**Records for the task**
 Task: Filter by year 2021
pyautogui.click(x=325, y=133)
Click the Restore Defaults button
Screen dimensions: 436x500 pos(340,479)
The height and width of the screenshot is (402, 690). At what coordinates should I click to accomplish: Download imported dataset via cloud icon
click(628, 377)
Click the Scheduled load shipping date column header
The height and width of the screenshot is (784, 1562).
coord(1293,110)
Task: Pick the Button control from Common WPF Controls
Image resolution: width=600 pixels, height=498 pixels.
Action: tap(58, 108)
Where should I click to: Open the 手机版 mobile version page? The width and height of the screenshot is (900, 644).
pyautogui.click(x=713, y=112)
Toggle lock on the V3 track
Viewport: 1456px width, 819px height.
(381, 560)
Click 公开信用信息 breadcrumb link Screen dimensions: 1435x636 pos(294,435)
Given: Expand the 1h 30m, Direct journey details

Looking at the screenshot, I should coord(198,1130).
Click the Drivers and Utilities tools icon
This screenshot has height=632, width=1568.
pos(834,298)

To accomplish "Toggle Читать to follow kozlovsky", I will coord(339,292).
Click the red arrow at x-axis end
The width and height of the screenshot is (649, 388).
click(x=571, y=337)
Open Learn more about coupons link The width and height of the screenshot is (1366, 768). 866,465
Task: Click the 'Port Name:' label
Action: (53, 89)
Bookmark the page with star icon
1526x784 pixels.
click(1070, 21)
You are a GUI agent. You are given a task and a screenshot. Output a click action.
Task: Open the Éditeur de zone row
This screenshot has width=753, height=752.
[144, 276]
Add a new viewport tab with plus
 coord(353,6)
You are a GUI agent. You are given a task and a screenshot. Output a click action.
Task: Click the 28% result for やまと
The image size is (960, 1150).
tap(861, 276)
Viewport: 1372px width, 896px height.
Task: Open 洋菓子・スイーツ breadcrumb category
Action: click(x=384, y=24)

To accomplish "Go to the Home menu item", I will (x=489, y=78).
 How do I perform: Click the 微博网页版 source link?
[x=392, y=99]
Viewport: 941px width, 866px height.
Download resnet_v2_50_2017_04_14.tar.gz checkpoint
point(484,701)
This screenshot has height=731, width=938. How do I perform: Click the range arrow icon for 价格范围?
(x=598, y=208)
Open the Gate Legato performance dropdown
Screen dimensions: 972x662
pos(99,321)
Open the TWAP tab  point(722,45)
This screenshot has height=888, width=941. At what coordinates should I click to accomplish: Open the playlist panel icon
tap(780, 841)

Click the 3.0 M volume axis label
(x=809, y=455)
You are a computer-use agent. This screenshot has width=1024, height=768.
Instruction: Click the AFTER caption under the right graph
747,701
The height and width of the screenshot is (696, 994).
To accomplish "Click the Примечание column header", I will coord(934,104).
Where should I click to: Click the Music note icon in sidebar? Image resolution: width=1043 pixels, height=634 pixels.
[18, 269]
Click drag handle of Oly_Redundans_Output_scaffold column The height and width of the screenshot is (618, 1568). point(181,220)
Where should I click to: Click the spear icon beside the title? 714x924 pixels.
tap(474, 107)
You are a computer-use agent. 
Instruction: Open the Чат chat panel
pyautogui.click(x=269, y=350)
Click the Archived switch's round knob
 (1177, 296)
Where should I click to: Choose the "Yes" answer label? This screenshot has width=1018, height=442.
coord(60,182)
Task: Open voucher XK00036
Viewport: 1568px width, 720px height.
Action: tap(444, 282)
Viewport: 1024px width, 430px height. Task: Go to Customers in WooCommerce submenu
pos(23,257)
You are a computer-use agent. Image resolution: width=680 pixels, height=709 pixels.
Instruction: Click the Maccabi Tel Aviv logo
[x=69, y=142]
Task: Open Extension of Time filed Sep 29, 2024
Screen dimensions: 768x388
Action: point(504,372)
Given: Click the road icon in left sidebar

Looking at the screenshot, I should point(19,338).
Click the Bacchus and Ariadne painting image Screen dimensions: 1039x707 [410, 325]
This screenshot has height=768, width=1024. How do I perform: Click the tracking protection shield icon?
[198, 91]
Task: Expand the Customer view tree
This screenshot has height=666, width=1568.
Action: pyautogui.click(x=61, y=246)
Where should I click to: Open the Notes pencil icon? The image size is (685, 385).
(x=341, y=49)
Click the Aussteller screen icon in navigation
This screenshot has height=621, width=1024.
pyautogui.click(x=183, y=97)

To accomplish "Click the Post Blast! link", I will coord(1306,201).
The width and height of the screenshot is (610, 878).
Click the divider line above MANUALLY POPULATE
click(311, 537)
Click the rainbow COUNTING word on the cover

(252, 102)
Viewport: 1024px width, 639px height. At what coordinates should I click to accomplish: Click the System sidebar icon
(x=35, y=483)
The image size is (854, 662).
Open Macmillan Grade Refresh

**Work to be completed**
Go through the entries above and report every line in which the word "agent" appears.

**Answer section**
You are a GUI agent. You are given a task and a screenshot. Output a click action.
You are a GUI agent. You are given a task and a screenshot. Output a click action.
You are a computer-use agent. This screenshot has width=1024, height=768.
You are a computer-use agent. 
You are a computer-use agent. Image resolution: width=680 pixels, height=709 pixels.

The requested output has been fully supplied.